God Sister Teresa
‘Philosophy will clip an Angel’s wings,’ wrote John Keats in Lamia.
Replace philosophy with theology and I would guiltily be tempted to agree. It is not an appealing subject to me: my heart sinks when I look at all the books in our library that I should have read and haven’t.
Many are by the late Karl Rahner, a German Jesuit, and one of the most influential Roman Catholic theologians of the 20th century. His works include 23 volumes, drily entitled Theological Investigations. Their difficult contents occupy over a yard of shelf space. But this daunting intellectual is sympathetically on record as being delighted to be taken to the best ice-cream parlour in Berlin.
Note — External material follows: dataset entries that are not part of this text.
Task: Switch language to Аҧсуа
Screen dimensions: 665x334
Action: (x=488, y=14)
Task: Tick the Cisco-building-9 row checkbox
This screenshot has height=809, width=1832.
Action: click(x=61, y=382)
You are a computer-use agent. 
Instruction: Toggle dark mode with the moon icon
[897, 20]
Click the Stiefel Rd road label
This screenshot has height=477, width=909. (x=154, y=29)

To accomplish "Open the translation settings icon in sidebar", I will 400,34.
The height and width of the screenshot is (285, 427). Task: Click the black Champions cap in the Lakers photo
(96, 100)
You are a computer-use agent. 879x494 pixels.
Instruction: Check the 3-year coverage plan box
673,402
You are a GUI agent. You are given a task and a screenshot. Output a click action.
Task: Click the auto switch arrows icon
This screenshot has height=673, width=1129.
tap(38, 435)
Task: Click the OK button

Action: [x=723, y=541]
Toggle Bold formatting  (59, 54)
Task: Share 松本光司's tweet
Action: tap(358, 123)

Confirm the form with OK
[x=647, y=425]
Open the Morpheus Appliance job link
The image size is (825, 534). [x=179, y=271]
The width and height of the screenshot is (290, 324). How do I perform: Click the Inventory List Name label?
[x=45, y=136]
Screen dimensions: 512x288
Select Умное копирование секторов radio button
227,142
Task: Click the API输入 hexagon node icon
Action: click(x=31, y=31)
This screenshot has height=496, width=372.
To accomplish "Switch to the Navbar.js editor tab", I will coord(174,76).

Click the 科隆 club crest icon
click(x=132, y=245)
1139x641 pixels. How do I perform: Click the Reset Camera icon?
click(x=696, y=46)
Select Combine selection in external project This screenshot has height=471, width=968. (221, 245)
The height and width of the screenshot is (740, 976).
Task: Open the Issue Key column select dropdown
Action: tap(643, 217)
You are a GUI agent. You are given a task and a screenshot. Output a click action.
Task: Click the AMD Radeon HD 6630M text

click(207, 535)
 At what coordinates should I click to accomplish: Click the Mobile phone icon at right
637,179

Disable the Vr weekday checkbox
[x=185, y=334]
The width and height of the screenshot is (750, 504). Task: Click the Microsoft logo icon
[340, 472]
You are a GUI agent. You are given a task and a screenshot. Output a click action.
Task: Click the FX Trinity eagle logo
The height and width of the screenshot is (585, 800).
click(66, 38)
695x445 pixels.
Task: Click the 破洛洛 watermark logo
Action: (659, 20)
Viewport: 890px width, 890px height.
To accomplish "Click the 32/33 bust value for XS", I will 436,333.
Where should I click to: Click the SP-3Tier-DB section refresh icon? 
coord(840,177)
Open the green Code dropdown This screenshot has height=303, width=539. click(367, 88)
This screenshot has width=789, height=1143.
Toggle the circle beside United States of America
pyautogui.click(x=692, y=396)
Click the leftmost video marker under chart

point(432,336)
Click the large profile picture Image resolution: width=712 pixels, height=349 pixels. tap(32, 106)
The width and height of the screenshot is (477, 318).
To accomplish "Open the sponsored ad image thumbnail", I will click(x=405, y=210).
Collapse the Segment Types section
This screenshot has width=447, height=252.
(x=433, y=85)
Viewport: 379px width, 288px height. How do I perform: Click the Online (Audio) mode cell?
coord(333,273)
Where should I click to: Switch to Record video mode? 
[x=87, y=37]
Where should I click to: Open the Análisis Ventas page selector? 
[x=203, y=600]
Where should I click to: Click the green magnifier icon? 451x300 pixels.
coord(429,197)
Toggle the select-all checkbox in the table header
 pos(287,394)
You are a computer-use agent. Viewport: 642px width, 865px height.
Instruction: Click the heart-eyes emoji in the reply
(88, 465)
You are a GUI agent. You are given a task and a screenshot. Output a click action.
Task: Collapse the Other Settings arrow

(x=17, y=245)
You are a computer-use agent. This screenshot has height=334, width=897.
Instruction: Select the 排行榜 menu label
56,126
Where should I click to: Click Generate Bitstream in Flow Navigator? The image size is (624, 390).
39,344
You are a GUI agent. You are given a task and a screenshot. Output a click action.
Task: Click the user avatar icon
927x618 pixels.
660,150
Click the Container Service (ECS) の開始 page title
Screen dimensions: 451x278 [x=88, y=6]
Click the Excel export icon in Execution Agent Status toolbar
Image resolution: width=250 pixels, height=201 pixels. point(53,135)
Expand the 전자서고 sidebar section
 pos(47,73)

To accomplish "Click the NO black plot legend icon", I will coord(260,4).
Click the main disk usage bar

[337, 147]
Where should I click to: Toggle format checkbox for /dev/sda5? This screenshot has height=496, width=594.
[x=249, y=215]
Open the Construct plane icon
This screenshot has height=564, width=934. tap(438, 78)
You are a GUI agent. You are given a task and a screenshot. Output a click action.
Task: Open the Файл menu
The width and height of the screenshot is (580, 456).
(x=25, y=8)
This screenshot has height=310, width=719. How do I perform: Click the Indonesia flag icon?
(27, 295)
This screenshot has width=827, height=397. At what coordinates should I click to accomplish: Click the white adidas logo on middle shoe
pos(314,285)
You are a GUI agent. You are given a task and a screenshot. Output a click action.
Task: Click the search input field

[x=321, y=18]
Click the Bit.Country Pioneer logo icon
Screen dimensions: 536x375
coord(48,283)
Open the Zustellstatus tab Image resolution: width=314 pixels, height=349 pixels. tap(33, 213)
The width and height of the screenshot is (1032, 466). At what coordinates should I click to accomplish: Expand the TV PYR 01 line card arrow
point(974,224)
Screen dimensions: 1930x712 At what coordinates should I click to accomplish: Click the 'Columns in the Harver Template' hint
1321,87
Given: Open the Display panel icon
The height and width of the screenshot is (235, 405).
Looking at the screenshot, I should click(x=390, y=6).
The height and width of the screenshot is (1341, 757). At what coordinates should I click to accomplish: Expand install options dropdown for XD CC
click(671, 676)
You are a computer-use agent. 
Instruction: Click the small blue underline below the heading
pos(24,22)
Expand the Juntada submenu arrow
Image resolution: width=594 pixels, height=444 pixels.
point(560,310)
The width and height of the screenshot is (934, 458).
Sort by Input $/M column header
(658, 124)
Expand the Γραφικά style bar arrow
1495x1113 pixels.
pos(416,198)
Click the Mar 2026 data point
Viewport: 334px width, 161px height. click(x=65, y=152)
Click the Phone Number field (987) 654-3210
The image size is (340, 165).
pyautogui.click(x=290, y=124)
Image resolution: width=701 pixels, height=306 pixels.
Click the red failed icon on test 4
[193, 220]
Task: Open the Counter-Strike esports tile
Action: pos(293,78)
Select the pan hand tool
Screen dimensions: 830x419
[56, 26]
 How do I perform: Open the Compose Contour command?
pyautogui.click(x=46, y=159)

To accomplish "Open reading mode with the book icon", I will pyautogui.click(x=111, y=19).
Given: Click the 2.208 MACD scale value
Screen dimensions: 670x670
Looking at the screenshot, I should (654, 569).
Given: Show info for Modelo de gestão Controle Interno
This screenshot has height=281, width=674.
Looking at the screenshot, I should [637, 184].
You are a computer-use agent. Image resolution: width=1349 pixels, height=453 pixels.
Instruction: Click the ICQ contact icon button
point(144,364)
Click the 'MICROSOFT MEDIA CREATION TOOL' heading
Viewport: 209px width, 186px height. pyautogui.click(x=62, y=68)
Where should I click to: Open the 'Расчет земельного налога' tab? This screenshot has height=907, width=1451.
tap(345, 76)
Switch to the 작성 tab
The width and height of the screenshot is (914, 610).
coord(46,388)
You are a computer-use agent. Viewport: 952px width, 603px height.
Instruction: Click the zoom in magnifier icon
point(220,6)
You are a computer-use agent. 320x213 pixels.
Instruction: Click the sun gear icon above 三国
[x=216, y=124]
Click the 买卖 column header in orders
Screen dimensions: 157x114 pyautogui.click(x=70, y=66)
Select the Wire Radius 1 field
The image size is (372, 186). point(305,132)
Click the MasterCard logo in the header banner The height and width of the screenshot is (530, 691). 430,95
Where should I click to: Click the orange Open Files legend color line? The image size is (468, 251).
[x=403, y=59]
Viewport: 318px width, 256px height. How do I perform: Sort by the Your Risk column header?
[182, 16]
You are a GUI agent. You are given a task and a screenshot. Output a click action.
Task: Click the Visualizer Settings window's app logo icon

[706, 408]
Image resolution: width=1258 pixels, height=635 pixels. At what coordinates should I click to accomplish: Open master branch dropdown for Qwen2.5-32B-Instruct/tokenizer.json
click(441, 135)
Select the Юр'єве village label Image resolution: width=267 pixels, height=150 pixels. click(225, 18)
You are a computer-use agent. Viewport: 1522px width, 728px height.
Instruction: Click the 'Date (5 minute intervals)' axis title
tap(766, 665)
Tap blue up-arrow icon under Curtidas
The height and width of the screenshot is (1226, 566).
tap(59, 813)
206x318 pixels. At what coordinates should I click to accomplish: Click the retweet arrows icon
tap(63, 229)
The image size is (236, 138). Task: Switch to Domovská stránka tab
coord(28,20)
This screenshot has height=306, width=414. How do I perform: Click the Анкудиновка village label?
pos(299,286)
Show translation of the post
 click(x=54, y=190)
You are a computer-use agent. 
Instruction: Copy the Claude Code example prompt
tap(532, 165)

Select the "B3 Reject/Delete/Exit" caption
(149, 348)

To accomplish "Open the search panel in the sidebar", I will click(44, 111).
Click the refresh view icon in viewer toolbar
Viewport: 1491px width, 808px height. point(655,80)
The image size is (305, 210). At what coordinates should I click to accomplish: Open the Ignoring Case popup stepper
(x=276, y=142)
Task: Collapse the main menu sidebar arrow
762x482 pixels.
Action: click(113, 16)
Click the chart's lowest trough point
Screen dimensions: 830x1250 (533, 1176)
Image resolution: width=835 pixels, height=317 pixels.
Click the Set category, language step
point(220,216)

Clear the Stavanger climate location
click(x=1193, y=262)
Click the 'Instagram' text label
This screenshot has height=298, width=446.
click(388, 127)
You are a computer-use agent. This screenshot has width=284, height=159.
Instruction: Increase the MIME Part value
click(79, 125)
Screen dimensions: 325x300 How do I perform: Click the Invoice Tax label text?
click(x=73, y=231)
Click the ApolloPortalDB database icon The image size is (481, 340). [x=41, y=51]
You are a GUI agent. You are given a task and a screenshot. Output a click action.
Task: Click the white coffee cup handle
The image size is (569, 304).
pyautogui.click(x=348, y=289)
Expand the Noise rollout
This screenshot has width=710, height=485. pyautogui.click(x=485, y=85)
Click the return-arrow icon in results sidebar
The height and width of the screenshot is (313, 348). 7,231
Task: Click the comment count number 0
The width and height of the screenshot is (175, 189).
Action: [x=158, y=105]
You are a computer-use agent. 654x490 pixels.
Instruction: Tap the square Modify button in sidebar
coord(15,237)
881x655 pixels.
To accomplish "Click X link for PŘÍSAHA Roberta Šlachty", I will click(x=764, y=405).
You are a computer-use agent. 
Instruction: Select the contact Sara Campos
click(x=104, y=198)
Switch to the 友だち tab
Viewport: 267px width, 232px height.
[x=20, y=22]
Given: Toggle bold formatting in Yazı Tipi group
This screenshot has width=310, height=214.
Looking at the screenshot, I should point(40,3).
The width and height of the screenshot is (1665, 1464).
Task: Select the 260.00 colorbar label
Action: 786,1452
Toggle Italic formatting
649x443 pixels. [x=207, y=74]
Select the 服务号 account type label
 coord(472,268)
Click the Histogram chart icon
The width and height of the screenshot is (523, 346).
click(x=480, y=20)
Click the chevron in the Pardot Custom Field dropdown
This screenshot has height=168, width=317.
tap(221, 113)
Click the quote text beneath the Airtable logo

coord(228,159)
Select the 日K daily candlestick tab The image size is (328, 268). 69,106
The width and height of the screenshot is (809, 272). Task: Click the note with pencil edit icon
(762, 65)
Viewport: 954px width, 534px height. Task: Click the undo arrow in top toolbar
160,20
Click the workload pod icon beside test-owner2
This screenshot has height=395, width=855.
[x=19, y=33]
Far more importantly, he preached regularly at Sunday Mass in the churches local to the German universities where he taught. Some of these sermons appear in The Great Church Year and Biblical Homilies. They offer, to any ordinary person who is prepared to pay attention, a depth of scholarship and understanding of the Christian life that would normally
be available only to specialised academics. He never talks down to his congregation and yet every word is comprehensible. I can only be grateful that there are people who are so fascinating and encouraging about scripture and doctrine.
We have, in this country, a scholar with the same ability. The joy is that he is alive, well and still lecturing and writing.
Last year Dr Rowan Williams, former Archbishop of Canterbury, published Luminaries: Twenty Lives that Illuminate the Christian Way. It consists of lectures and sermons dealing with Christian – and, in two cases, Jewish – men and women whose lives cannot fail to inspire.
The book (all too short) starts with
St Paul, who is shown as surprisingly approachable. It ends with Bishop Óscar Romero, shot in the back while saying Mass because of his condemnation of the El Salvador government.
St Alban follows on from St Paul chronologically; he is Britain’s first martyr. Having exchanged clothes with a priest to whom he had given shelter, Alban replaced him so that it was he (Alban) who was executed by the Romans for being a Christian. Dr Williams suggests, ‘If Alban had been recognised as the patron saint of this country, perhaps it would have been a way of reminding our society of the terrible dangers of misunderstanding loyalty and solidarity, and of the immense, exhilarating and rather terrifying gift of being invited to open our lives, our hearts, our homes and our economies to strangers.
‘But God, with his well-known sense of irony, has in fact given us a national patron in St George, who happens to have been what we now would call a Palestinian Arab.’